• _EXERCISE DESCRIPTION_: Print the material below word for word, omitting the pictures.

---------- RECORDS TO PROCESS

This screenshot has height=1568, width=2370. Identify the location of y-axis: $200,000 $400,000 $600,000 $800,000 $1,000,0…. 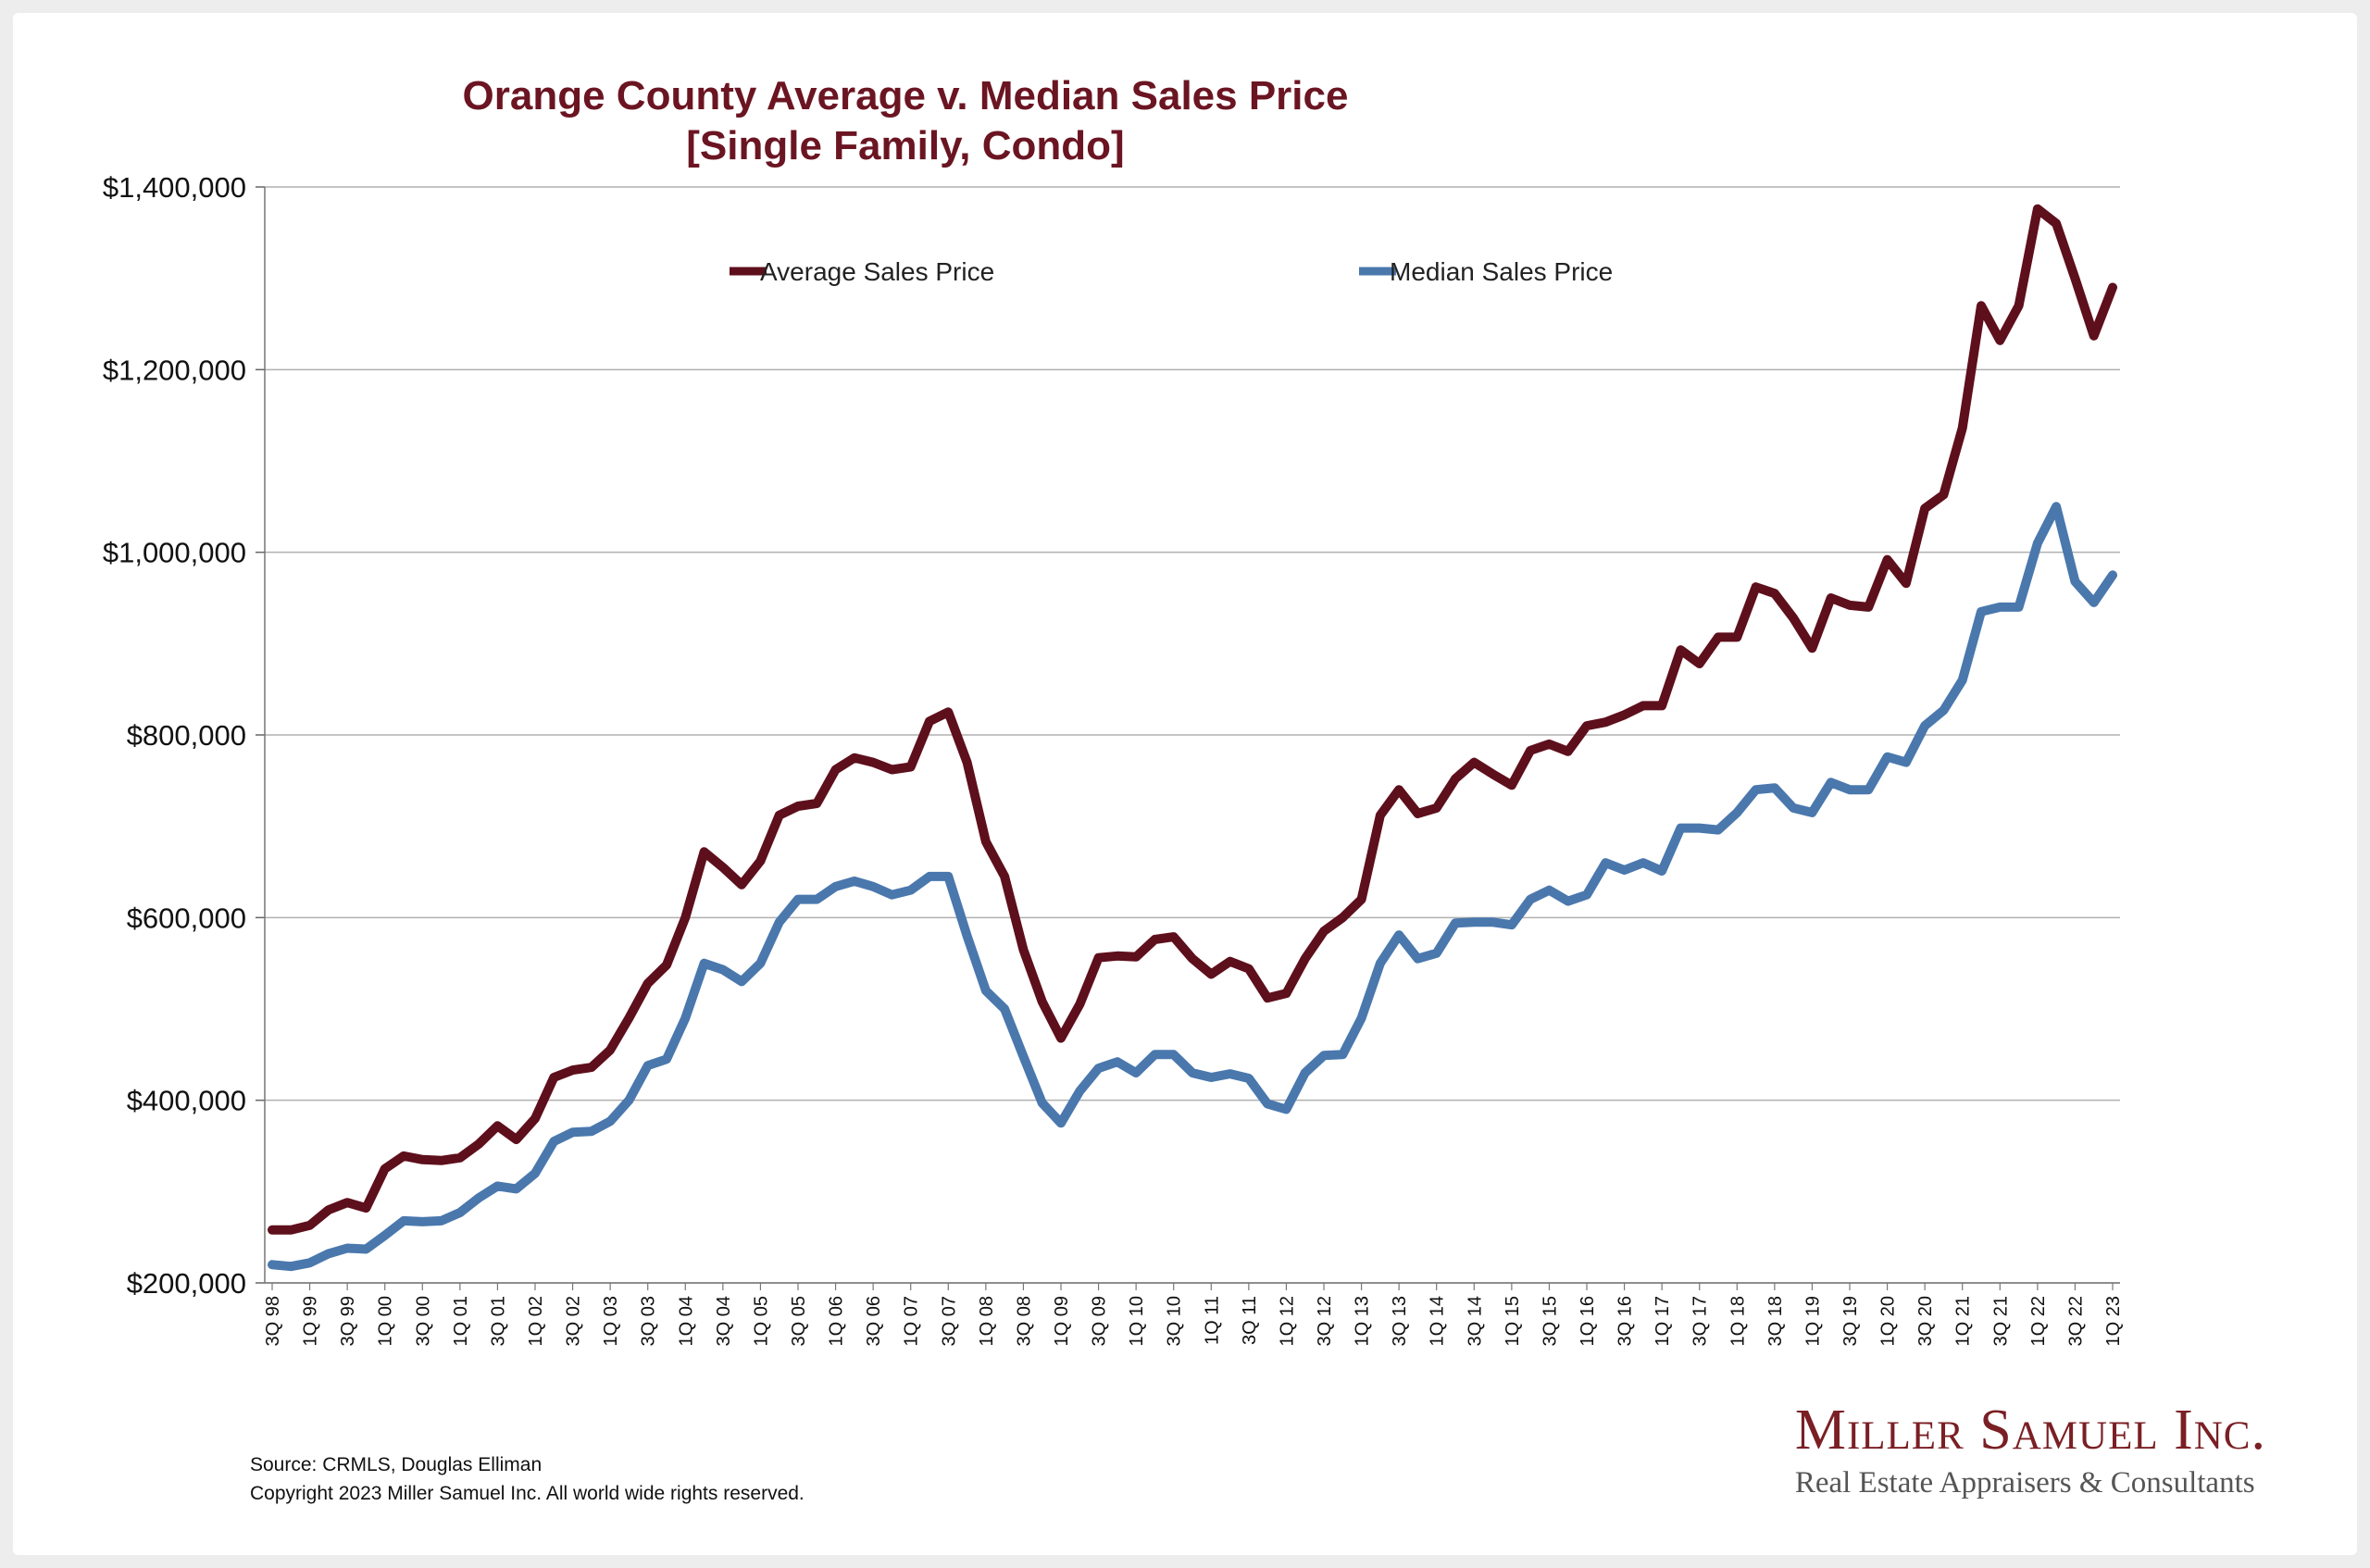
(184, 736).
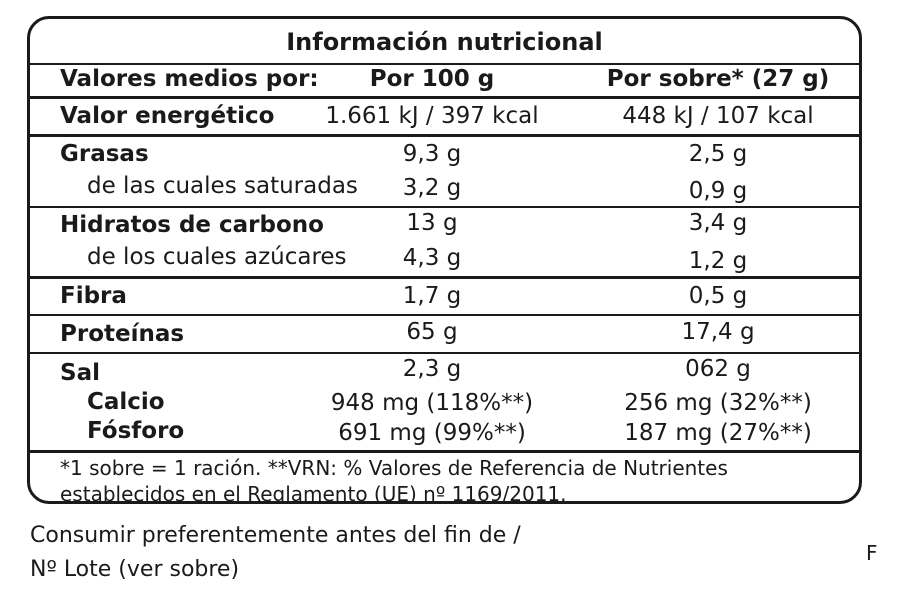 The width and height of the screenshot is (900, 600). What do you see at coordinates (80, 373) in the screenshot?
I see `row-label: Sal` at bounding box center [80, 373].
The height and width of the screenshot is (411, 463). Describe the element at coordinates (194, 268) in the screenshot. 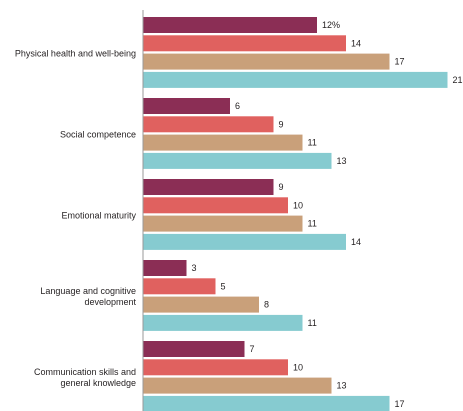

--------------------

• _TASK OUTPUT_:
This screenshot has height=1568, width=2370. Identify the location of y-axis: $200,000 $400,000 $600,000 $800,000 $1,000,0…. 
(184, 736).
 The width and height of the screenshot is (900, 600). What do you see at coordinates (80, 373) in the screenshot?
I see `row-label: Sal` at bounding box center [80, 373].
The height and width of the screenshot is (411, 463). Describe the element at coordinates (194, 268) in the screenshot. 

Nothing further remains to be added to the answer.